(SOURCE DATA)

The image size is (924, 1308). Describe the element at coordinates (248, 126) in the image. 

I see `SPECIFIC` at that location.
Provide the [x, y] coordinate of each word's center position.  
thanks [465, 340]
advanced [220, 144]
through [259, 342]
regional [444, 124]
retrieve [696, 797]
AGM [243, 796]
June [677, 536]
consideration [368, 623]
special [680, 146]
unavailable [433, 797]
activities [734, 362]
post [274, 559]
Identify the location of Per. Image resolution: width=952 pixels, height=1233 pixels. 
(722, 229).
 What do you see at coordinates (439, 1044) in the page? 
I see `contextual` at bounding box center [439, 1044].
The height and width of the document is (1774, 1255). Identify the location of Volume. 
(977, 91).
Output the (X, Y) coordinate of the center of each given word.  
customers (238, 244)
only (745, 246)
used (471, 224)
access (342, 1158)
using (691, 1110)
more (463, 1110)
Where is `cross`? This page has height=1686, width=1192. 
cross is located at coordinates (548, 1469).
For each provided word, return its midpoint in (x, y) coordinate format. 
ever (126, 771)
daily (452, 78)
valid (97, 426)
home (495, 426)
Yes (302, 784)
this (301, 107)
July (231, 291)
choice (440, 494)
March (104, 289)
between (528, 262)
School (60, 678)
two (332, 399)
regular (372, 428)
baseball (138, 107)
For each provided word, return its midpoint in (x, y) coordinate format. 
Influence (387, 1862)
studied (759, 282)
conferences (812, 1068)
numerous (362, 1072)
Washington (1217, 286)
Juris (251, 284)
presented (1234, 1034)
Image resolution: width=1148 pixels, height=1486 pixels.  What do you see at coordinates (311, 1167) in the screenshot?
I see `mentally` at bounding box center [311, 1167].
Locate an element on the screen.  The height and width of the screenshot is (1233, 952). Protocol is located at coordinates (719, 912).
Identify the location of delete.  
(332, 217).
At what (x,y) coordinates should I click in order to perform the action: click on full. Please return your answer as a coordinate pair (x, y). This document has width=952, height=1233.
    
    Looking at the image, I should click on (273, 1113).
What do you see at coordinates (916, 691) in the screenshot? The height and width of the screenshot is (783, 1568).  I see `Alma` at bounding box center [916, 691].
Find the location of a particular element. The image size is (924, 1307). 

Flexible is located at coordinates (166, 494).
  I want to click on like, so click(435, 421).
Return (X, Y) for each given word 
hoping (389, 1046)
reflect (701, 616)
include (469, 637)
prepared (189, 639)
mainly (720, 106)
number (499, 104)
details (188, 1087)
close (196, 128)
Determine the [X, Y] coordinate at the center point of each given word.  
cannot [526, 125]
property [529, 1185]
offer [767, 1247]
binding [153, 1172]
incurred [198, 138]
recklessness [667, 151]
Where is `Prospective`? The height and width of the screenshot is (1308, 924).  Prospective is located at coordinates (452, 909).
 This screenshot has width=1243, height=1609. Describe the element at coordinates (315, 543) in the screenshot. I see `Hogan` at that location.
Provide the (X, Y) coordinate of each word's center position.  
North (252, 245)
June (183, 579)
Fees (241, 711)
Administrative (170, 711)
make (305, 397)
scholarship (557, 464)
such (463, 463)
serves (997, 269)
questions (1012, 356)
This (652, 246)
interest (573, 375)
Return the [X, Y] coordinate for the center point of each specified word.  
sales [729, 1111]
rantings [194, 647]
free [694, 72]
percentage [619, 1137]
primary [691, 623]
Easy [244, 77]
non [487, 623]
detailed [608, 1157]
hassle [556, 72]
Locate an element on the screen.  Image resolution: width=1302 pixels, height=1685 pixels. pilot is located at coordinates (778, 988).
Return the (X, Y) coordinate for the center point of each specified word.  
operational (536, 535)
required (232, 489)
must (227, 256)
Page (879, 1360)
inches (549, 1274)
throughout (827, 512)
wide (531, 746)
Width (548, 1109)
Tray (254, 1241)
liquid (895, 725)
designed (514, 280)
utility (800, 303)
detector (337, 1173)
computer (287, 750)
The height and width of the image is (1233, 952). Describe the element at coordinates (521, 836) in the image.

(PROBLEM DETAILS) Rewrite all of the data above, replacing "Identify the location of" with "Find the position of" and leaving everything else as it is.

(ANSWER TO THE PROBLEM)
The image size is (924, 1308). Describe the element at coordinates (248, 126) in the image. 

I see `SPECIFIC` at that location.
Provide the [x, y] coordinate of each word's center position.  
thanks [465, 340]
advanced [220, 144]
through [259, 342]
regional [444, 124]
retrieve [696, 797]
AGM [243, 796]
June [677, 536]
consideration [368, 623]
special [680, 146]
unavailable [433, 797]
activities [734, 362]
post [274, 559]
Find the position of Per. Image resolution: width=952 pixels, height=1233 pixels. 
(722, 229).
 What do you see at coordinates (439, 1044) in the page? 
I see `contextual` at bounding box center [439, 1044].
The height and width of the document is (1774, 1255). Find the position of Volume. 
(977, 91).
Output the (X, Y) coordinate of the center of each given word.  
customers (238, 244)
only (745, 246)
used (471, 224)
access (342, 1158)
using (691, 1110)
more (463, 1110)
Where is `cross`? This page has height=1686, width=1192. 
cross is located at coordinates (548, 1469).
For each provided word, return its midpoint in (x, y) coordinate format. 
ever (126, 771)
daily (452, 78)
valid (97, 426)
home (495, 426)
Yes (302, 784)
this (301, 107)
July (231, 291)
choice (440, 494)
March (104, 289)
between (528, 262)
School (60, 678)
two (332, 399)
regular (372, 428)
baseball (138, 107)
For each provided word, return its midpoint in (x, y) coordinate format. 
Influence (387, 1862)
studied (759, 282)
conferences (812, 1068)
numerous (362, 1072)
Washington (1217, 286)
Juris (251, 284)
presented (1234, 1034)
Image resolution: width=1148 pixels, height=1486 pixels.  What do you see at coordinates (311, 1167) in the screenshot?
I see `mentally` at bounding box center [311, 1167].
Locate an element on the screen.  The height and width of the screenshot is (1233, 952). Protocol is located at coordinates (719, 912).
Find the position of delete.  
(332, 217).
At what (x,y) coordinates should I click in order to perform the action: click on full. Please return your answer as a coordinate pair (x, y). This document has width=952, height=1233.
    
    Looking at the image, I should click on (273, 1113).
What do you see at coordinates (916, 691) in the screenshot? The height and width of the screenshot is (783, 1568).  I see `Alma` at bounding box center [916, 691].
Find the location of a particular element. The image size is (924, 1307). 

Flexible is located at coordinates (166, 494).
  I want to click on like, so click(435, 421).
Return (X, Y) for each given word 
hoping (389, 1046)
reflect (701, 616)
include (469, 637)
prepared (189, 639)
mainly (720, 106)
number (499, 104)
details (188, 1087)
close (196, 128)
Determine the [X, Y] coordinate at the center point of each given word.  
cannot [526, 125]
property [529, 1185]
offer [767, 1247]
binding [153, 1172]
incurred [198, 138]
recklessness [667, 151]
Where is `Prospective`? The height and width of the screenshot is (1308, 924).  Prospective is located at coordinates (452, 909).
 This screenshot has width=1243, height=1609. Describe the element at coordinates (315, 543) in the screenshot. I see `Hogan` at that location.
Provide the (X, Y) coordinate of each word's center position.  
North (252, 245)
June (183, 579)
Fees (241, 711)
Administrative (170, 711)
make (305, 397)
scholarship (557, 464)
such (463, 463)
serves (997, 269)
questions (1012, 356)
This (652, 246)
interest (573, 375)
Return the [X, Y] coordinate for the center point of each specified word.  
sales [729, 1111]
rantings [194, 647]
free [694, 72]
percentage [619, 1137]
primary [691, 623]
Easy [244, 77]
non [487, 623]
detailed [608, 1157]
hassle [556, 72]
Locate an element on the screen.  Image resolution: width=1302 pixels, height=1685 pixels. pilot is located at coordinates (778, 988).
Return the (X, Y) coordinate for the center point of each specified word.  
operational (536, 535)
required (232, 489)
must (227, 256)
Page (879, 1360)
inches (549, 1274)
throughout (827, 512)
wide (531, 746)
Width (548, 1109)
Tray (254, 1241)
liquid (895, 725)
designed (514, 280)
utility (800, 303)
detector (337, 1173)
computer (287, 750)
The height and width of the image is (1233, 952). Describe the element at coordinates (521, 836) in the image.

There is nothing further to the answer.